Please also remember that FTP is an insecure protocol and that any passwords used travel over the network in plain text. For this reason, it's best to avoid anything but anonymous FTP. For user-authenticated file transfer, use SSH and SFTP. (SFTP is provided by the OpenSSH server and enabled by default.)

Web Server:

The web server software included in BU Linux is the industry-standard Apache httpd. We also include PHP 4.3 and many other useful tools for building a web server.

If you need to provide authenticated access to web services to BU users, please contact us and we will provide you with our University-standard Weblogin module. This provides a powerful and flexible means of single-signon access control for the BU user community and we want to make it as easy as possible for you to provide this for your users.

Database Server:

BU Linux includes MySQL 4.1 and PostgreSQL 7.4. For less demanding SQL applications, we also provide SQLite 3, which provides simple SQL databases without the management overhead of running a SQL server.

Using Zodiac as a Desktop Workstation

Although this isn't a design goal or a primary focus of this BU Linux release, it is possible to install and run a graphical desktop environment on Zodiac. The BU Linux web site will have detailed instructions for doing this.

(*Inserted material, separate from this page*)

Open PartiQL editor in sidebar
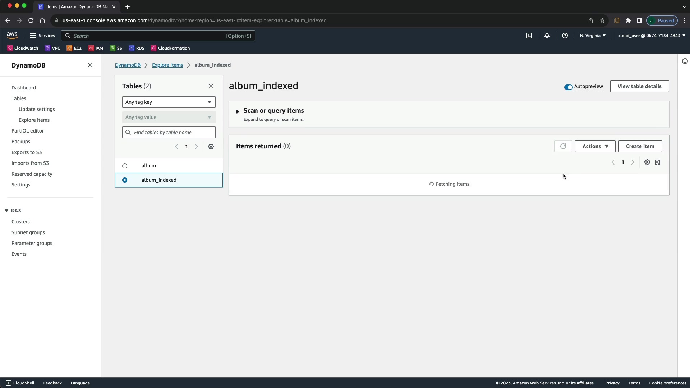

For actual server use, running a graphical desktop is highly discouraged. General "best practices" for security include running only the minimum software required to provide the needed services, and the inherently large and complicated graphical desktop environment runs counter to this principle.

This doesn't mean you must forgo convenient GUI configuration and management tools, however. These can still be installed and run over the network securely via an SSH tunnel. Simply use SSH to connect from your desktop system to the server, and type the name of the command you want to run. The program will execute on the server but display on your desktop system — keeping the server more secure and enabling you to work from the comfort of your office.

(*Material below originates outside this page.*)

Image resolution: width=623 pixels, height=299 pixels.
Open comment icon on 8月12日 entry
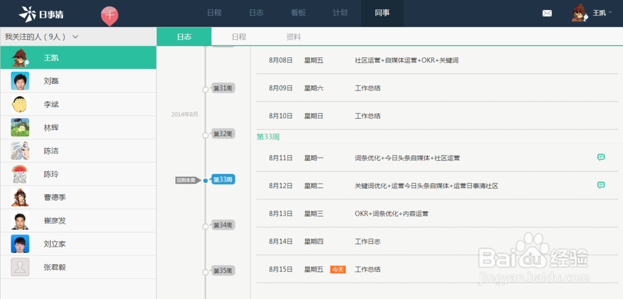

Automatic Updates and Software Package Management

Unfortunately, there is currently no good GUI tool for yum. We are tracking the development of several potential candidates and hope to add this later. Fortunately, the command-line interface for yum is simple and well-documented.

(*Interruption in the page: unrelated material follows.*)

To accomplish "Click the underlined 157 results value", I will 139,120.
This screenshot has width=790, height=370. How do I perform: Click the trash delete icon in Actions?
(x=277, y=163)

Our previous automatic update system, aptomatic, has been replaced with a yum-based system called simply bulinux-autoupdate. This system can be configured to provide notification of new updates but not install them automatically by changing config parameters in the file /etc/sysconfig/bulinux-autoupdate — see that file for details. However, we highly recommend leaving automatic updates in place for almost all desktop systems; it will greatly reduce the amount of work you'll need to do, and the chance of a machine being compromised due to unapplied updates is greater than the risk of a bad update, as all of our updates go through a quality assurance process before release.

The BU modified version of useradd — the longstanding useradd -K — is gone. Instead, the replacement add-bu-user provides the same functionality. The new program uses a Python-based directory service backend identical to that used in the graphical user management tool. This provides us with a cleaner and more robust codebase, making updates and future upgrades simpler.

Many people will remember that OpenAFS did not function properly with BU Linux 4.0 (Bossanova) when that was released. This is no longer an issue and OpenAFS is fully-supported.